■ To do:
1. Summarize the interview excerpt in two sentences.
2. Transcribe word for word the passage of the interview excerpt starting with "Gary, you’ve eloquently" and going on through "for the better?".

— BEGIN Selected extract —

That’s just one example. If we look at Me Too then this damn breaks, and suddenly we’re all talking about something that women have known for decades about this routine, systemic, systematic sexual harassment. It becomes a story in a way that it really wasn’t before, and we have to ask ourselves why.

Lionel: 

Gary, you’ve eloquently described the problem in many aspects with practical examples, the latest been what you’ve said about the Me Too movement and the way the media reacted. I completely understand that, but what can be done to change things, to actually move things on for the better?

Gary: 

Well, that, I guess, comes back to the beginning point. I think part of it is about who you have in the newsrooms and understanding that that’s not an act of charity, it’s not an act of benevolence. It’s actually to make sure that you are as relevant as you can be. In a tough market, that relevance, I think there’s a premium on it. So I think it’s partly about hiring, and then retention and all the stuff that goes with that.

I think it’s also, though, about, and here we get a bit more philosophical, but it’s about a different sensibility as to what news is, particularly given new technology, that where the immediate moment is probably going to be caught by someone with a cell phone and where the immediate news, as such, will probably be transmitted by people who were there, and our job is to verify, to check and all of those things, but that maybe there is more to news than that. Well, I think there is more to news than that, in terms of really digging a bit deeper into what’s going on and why these things are happening in a way that doesn’t just rely on the immediate moment and the more sensory and sensational aspects.

— END Selected extract —
— BEGIN Given material —

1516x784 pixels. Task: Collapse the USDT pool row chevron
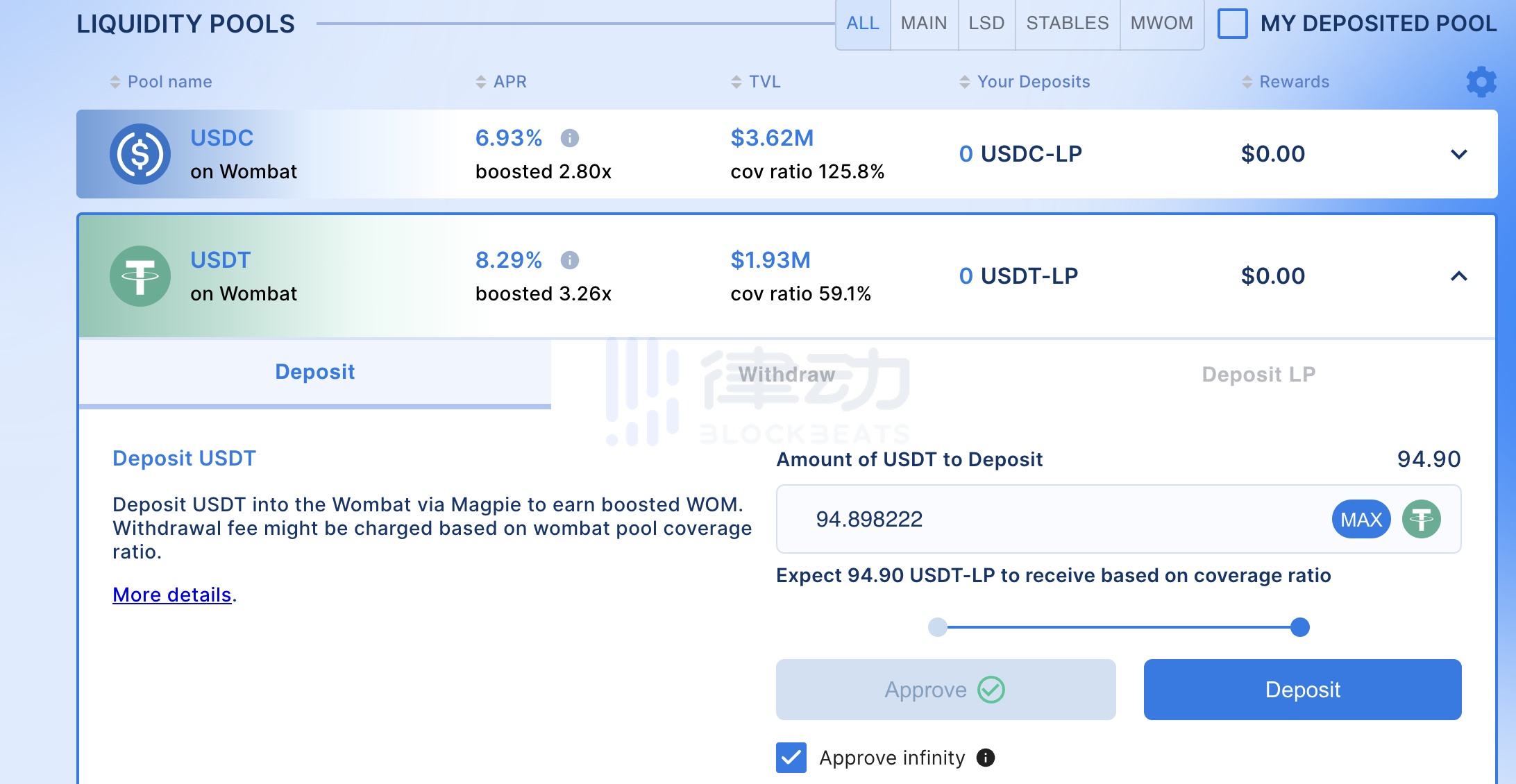point(1458,276)
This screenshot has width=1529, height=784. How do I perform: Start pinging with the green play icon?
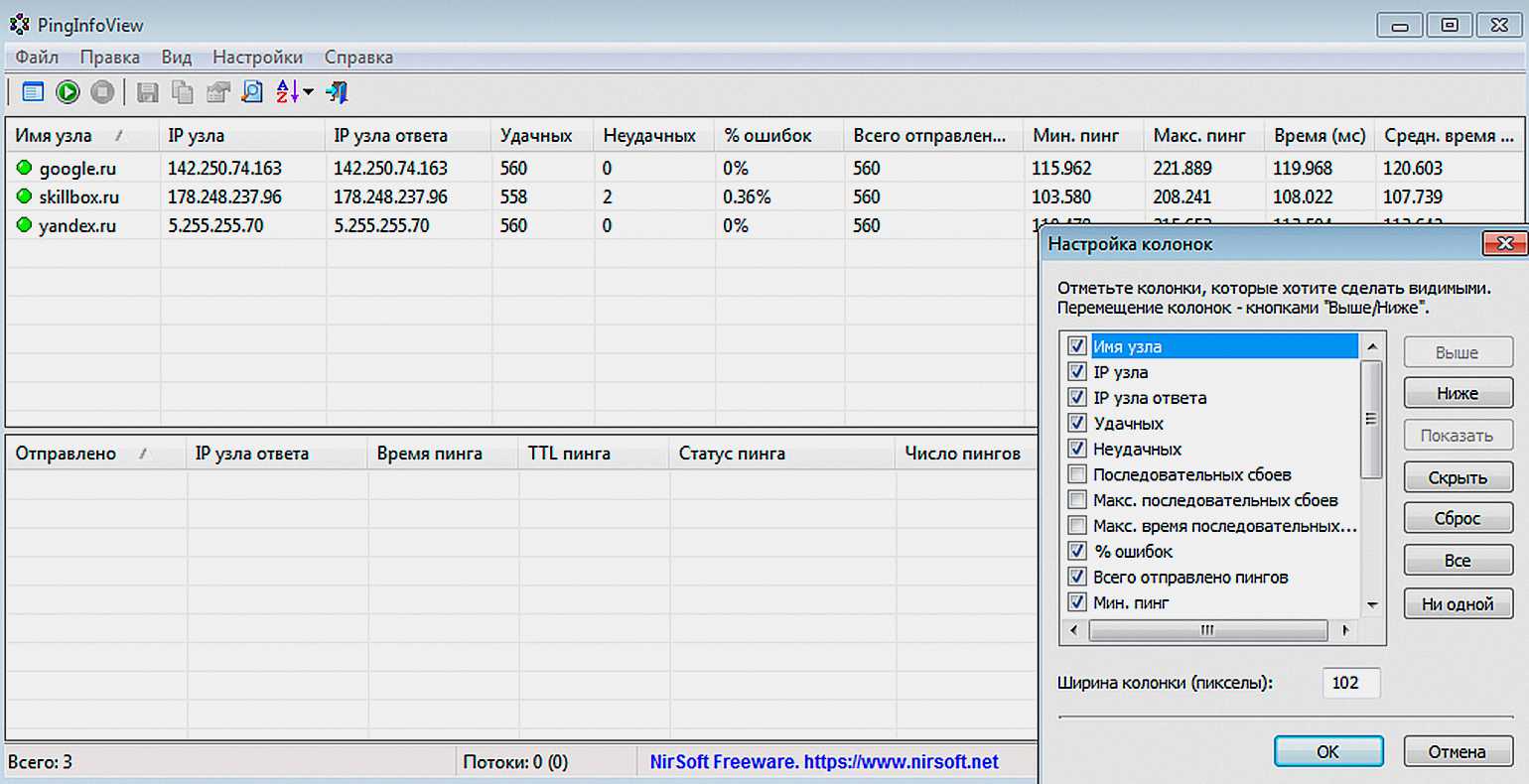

— END Given material —

■ Responses to the exercise:
1. Gary offers Me Too as an example of routine, systemic sexual harassment that women had known about for decades suddenly becoming a story, and Lionel asks what can be done to change things for the better. Gary answers that part of the change lies in hiring and retention in newsrooms, which is about staying relevant rather than charity, and part lies in a different sense of what news is, one that digs deeper than the immediate moment that people with cell phones will likely capture and transmit.

2.
Gary, you’ve eloquently described the problem in many aspects with practical examples, the latest been what you’ve said about the Me Too movement and the way the media reacted. I completely understand that, but what can be done to change things, to actually move things on for the better?